▶ [Testo mostrato]
Occorre mutuare dal funzionamento degli ecosistemi naturali a ciclo continuo. Le piante sintetizzano sostanze nutritive, gli erbivori alimentano i carnivori, i carnivori producono importanti quantità di rifiuti organici che danno vita a nuove generazioni di vegetali. L’uomo NO. L’uomo produce scarti.
Serve un’economia che prenda spunto dalla “biomimetica”, il modo in cui funziona la natura, trasferendo l’analisi dei processi biologici dal mondo naturale a quello artificiale, “mimando” i meccanismi che governano la natura, che non produce scarti.
Serve un’economia capace di progettare beni prodotti senza immissioni in atmosfera, beni pensati per il riuso, la riparazione, il riutilizzo, il riciclo. Un’economia capace di sviluppare sistemi produttivi connessi in rete, quali la simbiosi industriale. La simbiosi industriale è uno strumento “relazionale” rivoluzionario, capace di chiudere i cicli delle risorse tramite lo scambio di risorse tra due o più industrie dissimili, intendendo con “risorse” i materiali (sottoprodotti o rifiuti), ma anche le fonti energetiche, i servizi, le esperienze. Tuttavia, le imprese e gli investitori possono tener conto dei costi di capitale naturale nel processo decisionale per gestire il rischio e ottenerne un vantaggio competitivo.

▶ [Compito A] Nel testo sull'economia senza scarti, che cosa si intende con «risorse» a proposito della simbiosi industriale?
▶ [Compito B] Riprendi il testo sull'economia senza scarti e proseguilo dopo la sua ultima frase.
Le voci riportate non hanno alcun ruolo in questo lavoro.

▶ [Voci fornite]
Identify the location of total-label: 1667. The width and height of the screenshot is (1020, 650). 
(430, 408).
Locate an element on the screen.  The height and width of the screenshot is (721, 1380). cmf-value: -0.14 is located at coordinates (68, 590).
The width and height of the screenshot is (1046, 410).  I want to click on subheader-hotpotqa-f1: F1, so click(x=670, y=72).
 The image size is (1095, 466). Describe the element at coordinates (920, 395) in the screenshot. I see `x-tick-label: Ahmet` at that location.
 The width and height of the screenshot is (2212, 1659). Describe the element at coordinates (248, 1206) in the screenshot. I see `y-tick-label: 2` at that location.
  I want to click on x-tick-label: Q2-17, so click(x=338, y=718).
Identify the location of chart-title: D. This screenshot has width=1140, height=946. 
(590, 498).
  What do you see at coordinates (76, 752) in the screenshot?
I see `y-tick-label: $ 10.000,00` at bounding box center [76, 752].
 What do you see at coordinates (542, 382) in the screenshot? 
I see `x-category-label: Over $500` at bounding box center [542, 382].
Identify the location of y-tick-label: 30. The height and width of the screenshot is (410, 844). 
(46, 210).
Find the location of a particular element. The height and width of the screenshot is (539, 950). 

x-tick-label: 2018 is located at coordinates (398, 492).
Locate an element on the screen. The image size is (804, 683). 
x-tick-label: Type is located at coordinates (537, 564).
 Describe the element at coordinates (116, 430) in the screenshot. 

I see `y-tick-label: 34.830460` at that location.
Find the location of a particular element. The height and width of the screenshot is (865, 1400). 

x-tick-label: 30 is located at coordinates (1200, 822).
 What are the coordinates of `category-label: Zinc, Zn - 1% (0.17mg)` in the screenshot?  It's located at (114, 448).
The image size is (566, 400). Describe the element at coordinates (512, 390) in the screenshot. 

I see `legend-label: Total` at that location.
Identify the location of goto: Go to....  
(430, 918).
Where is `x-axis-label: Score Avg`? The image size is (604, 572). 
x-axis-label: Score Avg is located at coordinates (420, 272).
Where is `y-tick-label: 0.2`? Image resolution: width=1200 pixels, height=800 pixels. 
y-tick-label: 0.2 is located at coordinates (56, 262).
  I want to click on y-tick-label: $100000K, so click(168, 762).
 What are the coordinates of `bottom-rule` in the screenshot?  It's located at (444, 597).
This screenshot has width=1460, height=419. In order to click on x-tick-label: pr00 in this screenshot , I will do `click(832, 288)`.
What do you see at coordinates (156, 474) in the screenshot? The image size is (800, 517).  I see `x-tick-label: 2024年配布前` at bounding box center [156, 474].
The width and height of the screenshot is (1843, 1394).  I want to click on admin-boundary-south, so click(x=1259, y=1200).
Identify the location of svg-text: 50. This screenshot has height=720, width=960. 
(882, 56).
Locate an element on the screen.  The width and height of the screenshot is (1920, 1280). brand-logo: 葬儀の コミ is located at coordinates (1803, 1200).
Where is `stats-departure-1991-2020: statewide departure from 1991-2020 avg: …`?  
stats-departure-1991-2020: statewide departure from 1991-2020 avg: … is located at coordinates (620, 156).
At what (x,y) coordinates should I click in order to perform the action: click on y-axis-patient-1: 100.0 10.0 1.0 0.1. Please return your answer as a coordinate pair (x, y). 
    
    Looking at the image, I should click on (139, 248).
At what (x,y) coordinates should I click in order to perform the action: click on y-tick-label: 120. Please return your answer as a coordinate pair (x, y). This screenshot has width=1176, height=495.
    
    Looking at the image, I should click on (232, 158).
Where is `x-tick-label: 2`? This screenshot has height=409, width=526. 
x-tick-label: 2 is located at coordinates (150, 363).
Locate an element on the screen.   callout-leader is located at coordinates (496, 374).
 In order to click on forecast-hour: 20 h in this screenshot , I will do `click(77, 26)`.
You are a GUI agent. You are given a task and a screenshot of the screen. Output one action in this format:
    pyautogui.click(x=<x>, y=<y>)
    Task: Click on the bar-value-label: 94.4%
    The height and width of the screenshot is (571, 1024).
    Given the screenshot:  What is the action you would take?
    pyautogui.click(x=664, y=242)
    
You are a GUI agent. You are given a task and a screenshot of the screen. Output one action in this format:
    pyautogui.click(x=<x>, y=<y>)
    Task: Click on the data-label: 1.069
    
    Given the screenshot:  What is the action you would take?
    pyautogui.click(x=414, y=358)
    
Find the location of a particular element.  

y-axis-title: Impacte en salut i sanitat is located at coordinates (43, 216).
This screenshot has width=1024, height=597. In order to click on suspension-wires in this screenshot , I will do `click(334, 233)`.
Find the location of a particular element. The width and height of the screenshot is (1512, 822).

▶ [Risposta A] I materiali (sottoprodotti o rifiuti), ma anche le fonti energetiche, i servizi e le esperienze.

▶ [Risposta B]
Oggi si parla di economia circolare, ma, gli stakeholder sono in agguato. I governi, le holding hanno deformato il cerchio in tante piccole rette tangenti ad esso, trasformando così l’economia circolare in lineare.
Economia circolare dovrebbe significare utilizzare le risorse a disposizione in maniera intelligente, ridurre l’impatto ambientale, abbracciare la sostenibilità, la resilienza; replicare il ciclo di vita dei prodotti donando ad essi una nuova vita. Il sistema economico attuale affonda le sue radici nel modello produci-usa-getta, che è diventato insostenibile. L’economia lineare prevede che un prodotto soddisfi un solo bisogno. Economia circolare significa, invece, aver rispetto per l’ambiente, riutilizzare, riciclare e rigenerare i prodotti rendendoli anche eticamente utili; far corrispondere ad ogni fine un nuovo inizio. Investire nel post-consumo non è più solo una filosofia, ma rappresenta un vero e proprio modello per una nuova rivoluzione industriale.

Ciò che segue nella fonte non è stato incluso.